Michael Mann is a crime junkie, plain and simple – but what makes his films so memorable are the solid casting jobs and the on-screen interaction among high-profile actors. Heat not only brought together Al Pacino and Robert DeNiro, but it also featured roles by Val Kilmer, Jon Voight, and Ashley Judd. Holding form with his previous work, Mann stocked Public Enemies with an ensemble including Depp, Christian Bale (not enough space to list the blockbusters this dude has been in), Billy Crudup (Almost Famous and Big Fish), Marion Cotillard (2007 Best Actress Oscar winner, La Mome) Channing Tatum (G.I. Joe), and Emilie de Ravin (Claire from “Lost”). Although the cast is strong throughout the picture, Depp steals the show with his style, audacity, and humor.
Simply put, John Dillinger had a pair of stones the size of bowling balls; no bank was out of his reach, no jail too secure to break out of, and no woman could resist his charm. Through Mann’s eye and Depp’s attention to detail, Public Enemies brilliantly portrayed Dillinger as the Robin Hood of his era. He was law enforcement’s worst nightmare, but a hero to the workingman who at the time was experiencing the hardships of financial depression in America. From the dramatic action sequences such as when Depp hops over a bank counter and draws his guns to his utter lack of concern when walking unnoticed through a police station, Public Enemies keeps the suspense on high at all times.

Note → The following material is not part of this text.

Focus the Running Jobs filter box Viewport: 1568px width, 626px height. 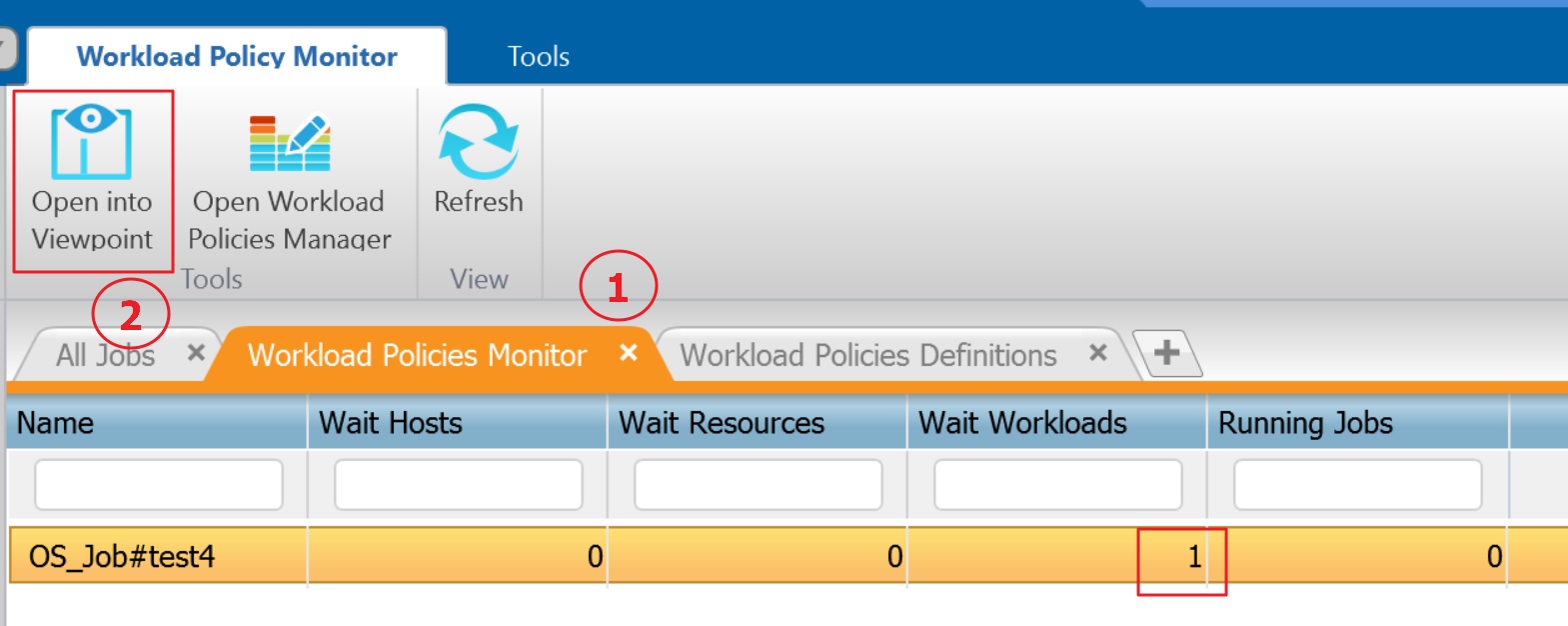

Although I enjoyed the film on the whole, there are a few issues I have when reviewing the total work. Public Enemies was promoted as a showdown between Depp and Bale’s (FBI Agent Melvin Purvis) characters, however Bale had far less face time than Depp and did not particularly light up the screen with his performance. Bale’s attempt at a thick Midwestern accent was laughable and about as believable as the Jamaican voice Dave Chappelle uses as Thurgood Jenkins in stoner classic Half Baked. Also, the movie is 2 hours and 23 minutes long and no film should be this length, really it’s ridiculous. The story could have easily been completed just as effectively in 2 hours, possible even 90 minutes.
All-in-all Public Enemies is worth the price of admission and I give it a solid 3 out of 4 stars on the Campus Socialite movie meter.